Gimbal viration isolator

Abstract

A device to support a camera includes first and second dampeners, each having a plurality of openings along a length of the dampener; first and second support pads secured to the first and second dampeners, respectively; and a rigid rope looping through the openings of the first and second dampeners to suspend the camera with minimal vibration pickup.

Description

Many companies have increasingly utilized the versatility of vehicles such as trucks or drones to film scenes such as vista or panorama views, automobile action shots and zoom close-up shots of characters on the ground for added visual effects. However, as filming platforms, these vehicles have significant vibrations emitted when moving or even when operating in a stationary position. The motion of the truck during driving or drone while in flight causes vibrations which are transmitted to the camera which results in a fuzzy exposed film, or tape, or a poorly shot scene because of the jerking effect or the vibration caused by the underlying movement of the vehicle.

SUMMARY

In a first aspect, a device to support a camera includes first and second dampeners, each having a plurality of openings along a length of the dampener; first and second support pads secured to the first and second dampeners, respectively; and a rigid rope looping through the openings of the first and second dampeners to suspend the camera with minimal vibration pickup.

In a second aspect, a method to isolate vibrations on a camera includes forming an array of holes along the length of first and second dampeners; securing first and second support pads to the first and second dampeners, respectively; and looping a rigid rope through the openings of the first and second dampeners to suspend the camera with minimal vibration pickup.

In a third aspect, a camera system includes a gimbal mount for a camera; and a plurality of suspension devices coupled to the gimbal mount. In the system of FIG. 5, each suspension device has first and second dampeners, each having a plurality of openings along a length of the dampener; first and second support pads secured to the first and second dampeners, respectively; and a rigid rope looping through the openings of the first and second dampeners to suspend the camera with minimal vibration pickup.

◆ ◆ ◆ ◆

**REQUIRED WORK**
1. Please reproduce the passage of the camera vibration isolator text between "Many companies have" and "of the vehicle.", inclusive.
2. Resume the camera vibration isolator text right after its final sentence.

**RECORDED DATA**
◆ ◆ ◆ ◆

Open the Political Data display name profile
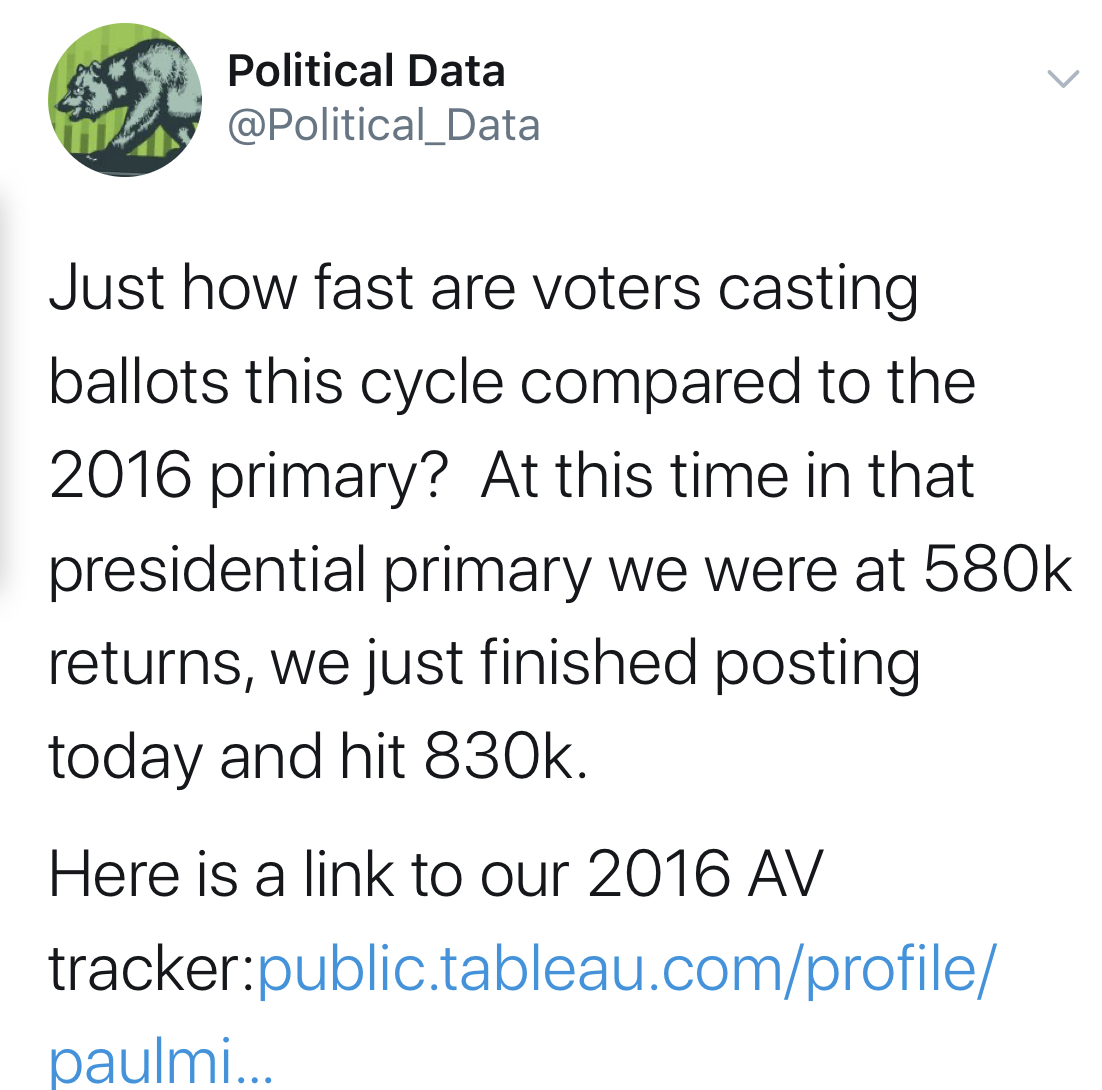The width and height of the screenshot is (1102, 1090). coord(366,72)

◆ ◆ ◆ ◆

**TASK ANSWERS**
1.
Many companies have increasingly utilized the versatility of vehicles such as trucks or drones to film scenes such as vista or panorama views, automobile action shots and zoom close-up shots of characters on the ground for added visual effects. However, as filming platforms, these vehicles have significant vibrations emitted when moving or even when operating in a stationary position. The motion of the truck during driving or drone while in flight causes vibrations which are transmitted to the camera which results in a fuzzy exposed film, or tape, or a poorly shot scene because of the jerking effect or the vibration caused by the underlying movement of the vehicle.

2.
Advantages of the vibration isolator may include one or more of the following. The system isolates vibrations and movements to enable movies or pictures to be taken without the negative effects of vibration. The vibration isolation device allows a photograph to be taken with no blurring even on occurrence of such a camera movement on a release of a shutter, and allows a video to be taken without visible artifacts caused by vibration. The system provides an effective, space-efficient, and low cost approach to vibration isolation for stabilization of a vehicle-mounted camera.

BRIEF DESCRIPTION OF THE DRAWINGS

The nature of this invention, as well as other objects and advantages thereof, will be explained in the following with reference to the accompanying drawings, in which like reference characters designate the same or similar parts throughout the figures and wherein:

FIG. 1 shows an exemplary side view of a gimbal vibration isolator;

FIG. 2 shows a top view of the isolator of FIG. 1, while FIG. 3 shows a midline cut end view of the isolator of FIG. 1;

FIG. 4 shows a second embodiment of a gimbal vibration isolator, with an optional inner spring;

and

FIG. 5 shows a gimbal mount system using a plurality of suspension devices of FIG. 1.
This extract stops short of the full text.